In modern times, numerologists are no longer so concerned with the magic that can be done by converting words to numbers. However, the belief in the mystic importance of numbers can still be found. For example, one reader told Cecil about a website that notes that the Supreme Court decision to remove the Ten Commandments from the Alabama courthouse was made on August 27, 2003. The sum of the digits of 8-27-2003 is 22 which is 2 x 11, and of course September 11, 2001 has an 11 in it, and was the date of the tragic attacks against the United States. The mystic connection between 11s proves conclusively that the United States Government has declared war on God.
OK, so there are a lot of loons out there.
Bottom line: there are only so many numbers in practical use. No, don’t tell me about the infinite cardinality of the integers. We’re usually dealing with numbers less than 1000, say; if your numerological result is more than 1000, you tend to add the digits to get a nice small number. And some systems only use numbers from 1 to 20. So, when you convert everything to one or two-digit numbers, lots of coincidences are bound to arise.
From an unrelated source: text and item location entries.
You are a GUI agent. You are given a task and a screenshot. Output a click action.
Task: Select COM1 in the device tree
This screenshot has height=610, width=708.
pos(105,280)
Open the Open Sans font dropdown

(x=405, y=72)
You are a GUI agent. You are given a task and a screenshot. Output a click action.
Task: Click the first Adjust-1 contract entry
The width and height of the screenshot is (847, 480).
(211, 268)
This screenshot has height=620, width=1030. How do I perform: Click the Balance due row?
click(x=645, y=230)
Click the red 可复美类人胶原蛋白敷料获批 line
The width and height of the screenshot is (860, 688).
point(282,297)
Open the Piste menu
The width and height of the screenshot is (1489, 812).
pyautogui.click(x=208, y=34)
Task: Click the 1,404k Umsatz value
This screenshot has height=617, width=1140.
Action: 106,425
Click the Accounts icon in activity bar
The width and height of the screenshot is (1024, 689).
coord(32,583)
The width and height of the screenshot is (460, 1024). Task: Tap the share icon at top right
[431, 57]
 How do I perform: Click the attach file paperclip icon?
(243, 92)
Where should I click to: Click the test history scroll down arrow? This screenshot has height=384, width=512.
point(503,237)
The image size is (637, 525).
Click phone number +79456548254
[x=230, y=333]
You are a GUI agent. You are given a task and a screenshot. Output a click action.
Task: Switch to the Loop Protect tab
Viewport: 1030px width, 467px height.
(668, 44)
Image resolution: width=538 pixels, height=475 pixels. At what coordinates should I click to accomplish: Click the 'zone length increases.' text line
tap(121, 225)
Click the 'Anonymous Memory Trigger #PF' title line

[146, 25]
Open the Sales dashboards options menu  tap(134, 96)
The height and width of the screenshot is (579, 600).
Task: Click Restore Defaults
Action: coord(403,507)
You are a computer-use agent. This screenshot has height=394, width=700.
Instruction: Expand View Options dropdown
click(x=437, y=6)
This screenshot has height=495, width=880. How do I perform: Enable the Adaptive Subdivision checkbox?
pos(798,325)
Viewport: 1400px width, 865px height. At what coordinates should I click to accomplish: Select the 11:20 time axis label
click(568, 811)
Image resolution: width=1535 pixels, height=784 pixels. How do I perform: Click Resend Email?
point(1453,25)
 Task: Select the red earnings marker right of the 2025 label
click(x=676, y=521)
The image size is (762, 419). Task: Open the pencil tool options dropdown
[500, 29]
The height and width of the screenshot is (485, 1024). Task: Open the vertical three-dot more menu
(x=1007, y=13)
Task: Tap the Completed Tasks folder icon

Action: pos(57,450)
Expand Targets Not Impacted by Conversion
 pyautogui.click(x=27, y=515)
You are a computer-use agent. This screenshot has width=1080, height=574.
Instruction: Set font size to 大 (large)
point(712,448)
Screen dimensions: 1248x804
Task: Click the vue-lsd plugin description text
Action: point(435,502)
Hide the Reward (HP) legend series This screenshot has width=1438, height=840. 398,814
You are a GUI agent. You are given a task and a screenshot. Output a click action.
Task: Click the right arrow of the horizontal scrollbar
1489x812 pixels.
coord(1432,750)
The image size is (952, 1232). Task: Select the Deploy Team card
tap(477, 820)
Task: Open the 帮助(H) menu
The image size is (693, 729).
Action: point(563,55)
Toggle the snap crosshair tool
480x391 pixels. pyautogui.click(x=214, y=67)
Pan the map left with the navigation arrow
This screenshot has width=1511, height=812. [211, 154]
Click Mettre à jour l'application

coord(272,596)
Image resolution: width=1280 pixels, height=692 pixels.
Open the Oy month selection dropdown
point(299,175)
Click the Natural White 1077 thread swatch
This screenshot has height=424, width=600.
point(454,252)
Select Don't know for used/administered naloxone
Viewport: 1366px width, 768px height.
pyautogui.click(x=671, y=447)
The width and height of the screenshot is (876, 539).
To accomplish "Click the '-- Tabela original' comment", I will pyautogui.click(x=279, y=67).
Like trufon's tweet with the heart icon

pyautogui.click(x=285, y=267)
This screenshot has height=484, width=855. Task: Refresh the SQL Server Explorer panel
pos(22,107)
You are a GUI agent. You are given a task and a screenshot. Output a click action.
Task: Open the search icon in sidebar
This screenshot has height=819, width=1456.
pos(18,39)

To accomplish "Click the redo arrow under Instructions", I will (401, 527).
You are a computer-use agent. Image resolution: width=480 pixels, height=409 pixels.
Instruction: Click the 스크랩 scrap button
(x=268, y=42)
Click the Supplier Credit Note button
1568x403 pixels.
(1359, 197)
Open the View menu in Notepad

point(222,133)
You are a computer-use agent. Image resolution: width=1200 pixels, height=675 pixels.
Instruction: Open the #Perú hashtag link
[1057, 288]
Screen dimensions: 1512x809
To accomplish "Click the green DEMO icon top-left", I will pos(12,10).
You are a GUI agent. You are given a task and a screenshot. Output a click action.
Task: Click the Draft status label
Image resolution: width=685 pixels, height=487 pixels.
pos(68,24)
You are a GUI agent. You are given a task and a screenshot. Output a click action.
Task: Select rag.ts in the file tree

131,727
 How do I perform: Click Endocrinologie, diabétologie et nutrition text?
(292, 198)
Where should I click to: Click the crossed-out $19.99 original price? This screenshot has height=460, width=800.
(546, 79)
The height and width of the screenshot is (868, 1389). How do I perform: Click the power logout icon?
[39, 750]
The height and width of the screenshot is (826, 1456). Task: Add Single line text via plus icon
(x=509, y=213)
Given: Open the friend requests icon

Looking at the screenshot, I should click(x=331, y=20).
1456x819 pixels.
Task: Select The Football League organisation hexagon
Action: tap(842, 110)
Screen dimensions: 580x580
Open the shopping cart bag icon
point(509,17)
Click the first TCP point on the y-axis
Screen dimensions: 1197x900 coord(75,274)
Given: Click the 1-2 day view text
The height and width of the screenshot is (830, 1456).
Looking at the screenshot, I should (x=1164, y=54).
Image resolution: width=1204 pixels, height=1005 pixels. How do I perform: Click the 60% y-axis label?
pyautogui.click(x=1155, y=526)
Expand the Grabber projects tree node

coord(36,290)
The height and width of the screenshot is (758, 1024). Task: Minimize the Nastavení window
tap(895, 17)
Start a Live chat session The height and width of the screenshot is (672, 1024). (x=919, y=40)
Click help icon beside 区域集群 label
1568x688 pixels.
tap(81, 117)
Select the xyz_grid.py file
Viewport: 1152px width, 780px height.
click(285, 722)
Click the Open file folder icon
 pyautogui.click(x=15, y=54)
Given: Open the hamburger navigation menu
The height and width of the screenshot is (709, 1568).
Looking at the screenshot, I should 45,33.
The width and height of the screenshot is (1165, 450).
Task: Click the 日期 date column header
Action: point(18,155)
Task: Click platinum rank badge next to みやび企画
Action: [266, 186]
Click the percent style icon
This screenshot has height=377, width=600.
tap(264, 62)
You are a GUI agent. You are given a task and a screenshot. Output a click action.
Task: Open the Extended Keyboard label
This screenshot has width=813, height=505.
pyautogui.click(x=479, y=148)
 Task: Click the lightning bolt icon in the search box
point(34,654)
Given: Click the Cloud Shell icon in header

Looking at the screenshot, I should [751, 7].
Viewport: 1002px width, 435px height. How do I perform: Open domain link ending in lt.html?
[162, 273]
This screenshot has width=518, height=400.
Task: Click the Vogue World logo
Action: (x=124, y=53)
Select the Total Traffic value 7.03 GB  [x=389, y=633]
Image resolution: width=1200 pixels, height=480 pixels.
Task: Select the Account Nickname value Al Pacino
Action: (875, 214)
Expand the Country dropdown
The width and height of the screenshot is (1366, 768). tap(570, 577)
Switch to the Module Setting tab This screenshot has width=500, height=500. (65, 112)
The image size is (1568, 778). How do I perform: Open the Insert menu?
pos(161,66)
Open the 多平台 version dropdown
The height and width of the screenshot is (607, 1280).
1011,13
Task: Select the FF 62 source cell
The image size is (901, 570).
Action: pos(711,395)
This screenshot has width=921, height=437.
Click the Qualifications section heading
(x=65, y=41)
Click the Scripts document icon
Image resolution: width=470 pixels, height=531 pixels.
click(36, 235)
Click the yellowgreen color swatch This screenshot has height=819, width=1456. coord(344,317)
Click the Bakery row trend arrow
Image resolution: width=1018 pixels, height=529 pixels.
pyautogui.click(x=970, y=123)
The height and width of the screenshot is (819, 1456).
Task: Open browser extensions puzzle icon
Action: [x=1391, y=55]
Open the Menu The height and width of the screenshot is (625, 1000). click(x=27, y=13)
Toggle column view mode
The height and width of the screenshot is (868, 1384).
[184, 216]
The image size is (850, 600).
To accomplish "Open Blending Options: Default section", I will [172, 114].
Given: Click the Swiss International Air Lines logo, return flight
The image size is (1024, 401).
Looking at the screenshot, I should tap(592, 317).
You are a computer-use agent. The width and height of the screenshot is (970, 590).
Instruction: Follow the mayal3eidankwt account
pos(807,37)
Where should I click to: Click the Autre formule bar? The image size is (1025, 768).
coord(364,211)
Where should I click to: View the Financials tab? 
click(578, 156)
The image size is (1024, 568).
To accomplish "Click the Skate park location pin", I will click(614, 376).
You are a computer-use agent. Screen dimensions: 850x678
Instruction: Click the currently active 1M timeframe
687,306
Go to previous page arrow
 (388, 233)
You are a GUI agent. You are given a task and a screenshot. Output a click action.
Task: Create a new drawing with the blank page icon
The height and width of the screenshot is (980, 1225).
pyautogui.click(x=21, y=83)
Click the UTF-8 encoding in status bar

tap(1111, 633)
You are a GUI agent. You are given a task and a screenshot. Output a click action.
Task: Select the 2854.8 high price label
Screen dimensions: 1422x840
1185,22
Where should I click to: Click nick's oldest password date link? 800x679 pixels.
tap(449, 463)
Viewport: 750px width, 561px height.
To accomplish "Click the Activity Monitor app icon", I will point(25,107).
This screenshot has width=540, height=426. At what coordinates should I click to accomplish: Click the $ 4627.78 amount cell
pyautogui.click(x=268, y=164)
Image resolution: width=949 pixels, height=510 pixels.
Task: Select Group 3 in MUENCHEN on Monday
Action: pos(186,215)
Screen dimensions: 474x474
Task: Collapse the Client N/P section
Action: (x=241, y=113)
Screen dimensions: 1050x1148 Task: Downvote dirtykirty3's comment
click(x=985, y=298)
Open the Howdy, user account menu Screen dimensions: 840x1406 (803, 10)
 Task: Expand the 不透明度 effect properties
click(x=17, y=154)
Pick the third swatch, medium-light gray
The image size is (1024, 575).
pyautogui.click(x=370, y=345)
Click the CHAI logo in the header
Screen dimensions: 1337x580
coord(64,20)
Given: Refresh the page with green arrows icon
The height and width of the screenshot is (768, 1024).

Did people actually take this sort of thing seriously? Do they still? Well, obviously, there are a few who still do. However, even going back many centuries, the play of numbers and words was often seen as an amusement, even in biblical interpretation, rather than as something dreadfully serious.
Nowadays, most people playing with numbers this way have their tongues firmly in cheeks. One of the books by Dr I J Matrix (a nom de plume of Martin Gardner) contains the following gem, which seems as good a place to end this report as any:
The King James translation of the bible was published in the year 1611, when Shakespeare was 46. In the 46th psalm, the 46th word from the top is “Shake” and the 46th word from the bottom (discounting the liturgical instruction “selah”) is “spear.” What more proof could you need that Shakespeare wrote the KJV?
Ifrah, Georges. From One to Zero: A Universal History of Numbers, 1985.
Diringer, David: The Alphabet: A Key to the History of Mankind, 1968.
Menninger, Karl. Number Words and Number Symbols: A Cultural History of Numbers, 1969.